Crowdsourcing with Enhanced Data Quality Assurance: An Efficient Approach to Mitigate Resource Scarcity Challenges in Training Large Language Models for Healthcare
P. Barai, G. Leroy, P. Bisht, J. M. Rothman, S. Lee, J. Andrews, S. A. Rice, A. Ahmed
TL;DR
This work tackles data scarcity in healthcare LLMs by introducing a crowdsourcing framework with pre-, real-time-, and post-data quality control. Real-time QC, leveraging copy-detection and search-based verification, yields substantial data-quality gains and improved precision, while affecting recall depending on the QC stage. Fine-tuning Bio-BERT with crowdsourced data increases recall but often reduces precision, with real-time QC offering the most favorable balance, and post-QC adding limited benefits at a higher cost.

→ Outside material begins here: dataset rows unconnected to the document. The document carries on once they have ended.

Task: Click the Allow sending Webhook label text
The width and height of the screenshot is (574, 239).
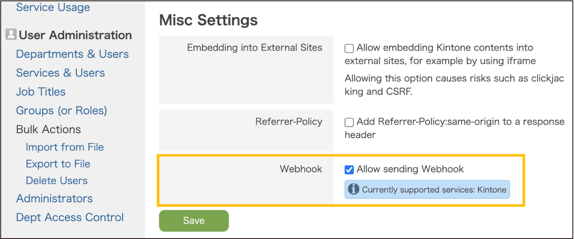Action: click(x=410, y=169)

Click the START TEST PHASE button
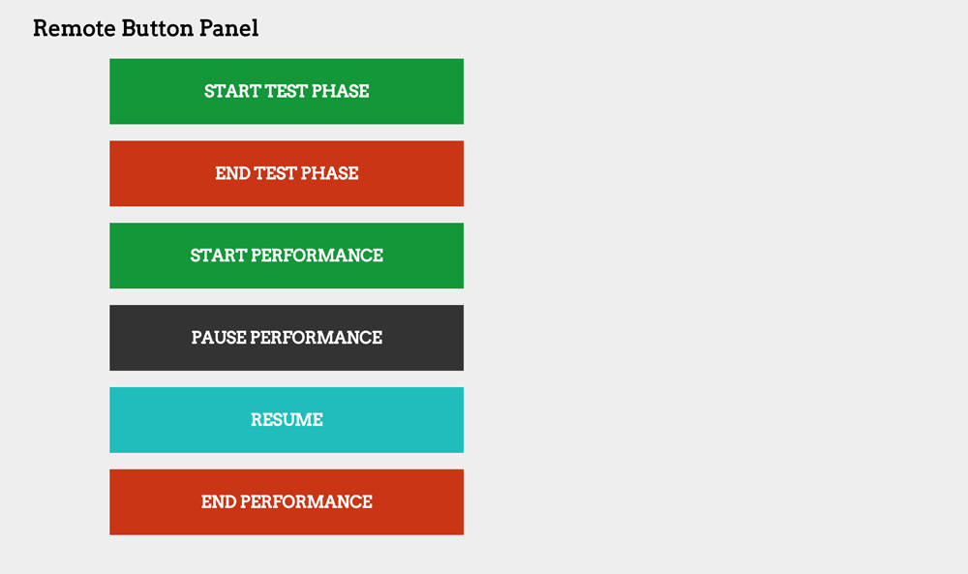[287, 91]
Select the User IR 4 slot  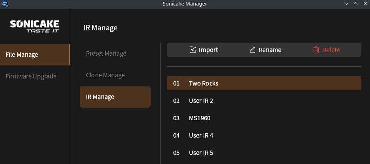click(263, 135)
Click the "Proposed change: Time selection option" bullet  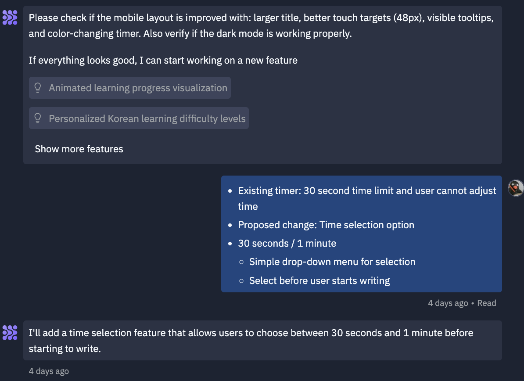click(326, 225)
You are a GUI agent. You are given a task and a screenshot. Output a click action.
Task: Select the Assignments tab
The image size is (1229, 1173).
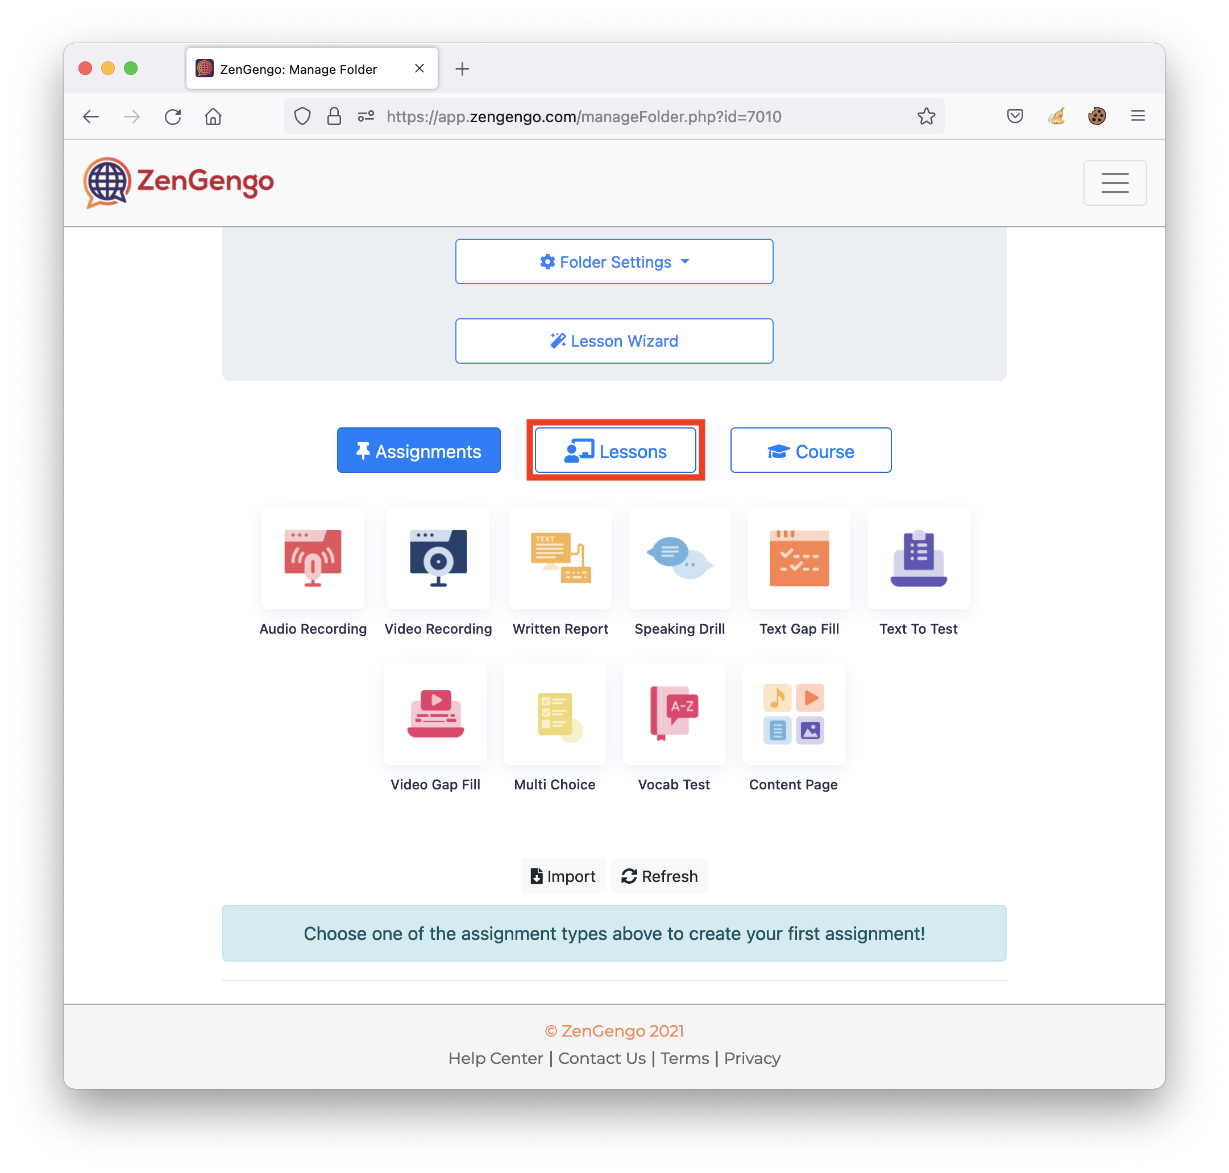[418, 450]
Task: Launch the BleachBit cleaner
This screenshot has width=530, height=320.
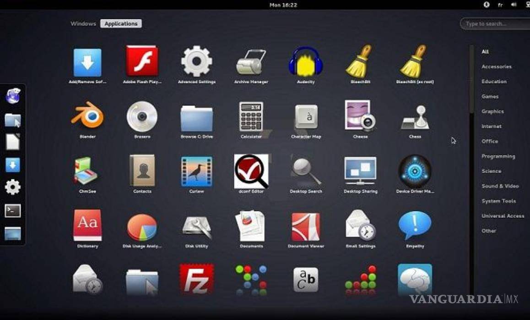Action: (360, 61)
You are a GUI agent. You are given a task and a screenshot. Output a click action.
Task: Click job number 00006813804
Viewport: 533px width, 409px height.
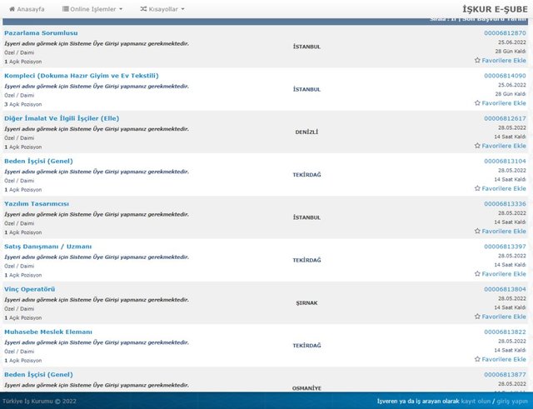pyautogui.click(x=505, y=289)
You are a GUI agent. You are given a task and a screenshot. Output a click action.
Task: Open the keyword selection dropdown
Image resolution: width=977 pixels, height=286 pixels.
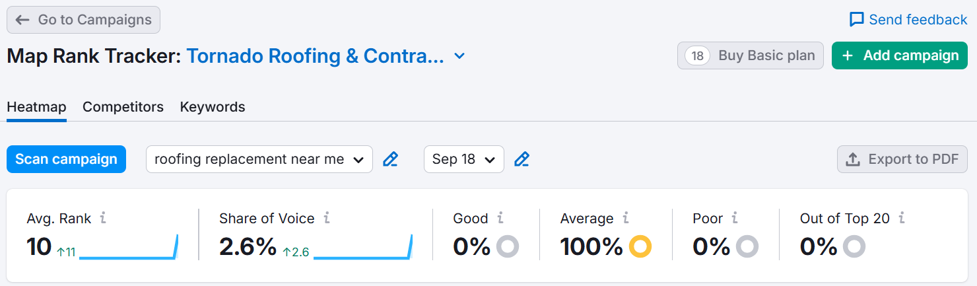(259, 159)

The study demonstrates the value of structured QC in resource-constrained healthcare NLP, offering practical guidance for constructing higher-quality labeled data for clinical decision support systems.
Abstract
Large Language Models (LLMs) have demonstrated immense potential in artificial intelligence across various domains, including healthcare. However, their efficacy is hindered by the need for high-quality labeled data, which is often expensive and time-consuming to create, particularly in low-resource domains like healthcare. To address these challenges, we propose a crowdsourcing (CS) framework enriched with quality control measures at the pre-, real-time-, and post-data gathering stages. Our study evaluated the effectiveness of enhancing data quality through its impact on LLMs (Bio-BERT) for predicting autism-related symptoms. The results show that real-time quality control improves data quality by 19 percent compared to pre-quality control. Fine-tuning Bio-BERT using crowdsourced data generally increased recall compared to the Bio-BERT baseline but lowered precision. Our findings highlighted the potential of crowdsourcing and quality control in resource-constrained environments and offered insights into optimizing healthcare LLMs for informed decision-making and improved patient care.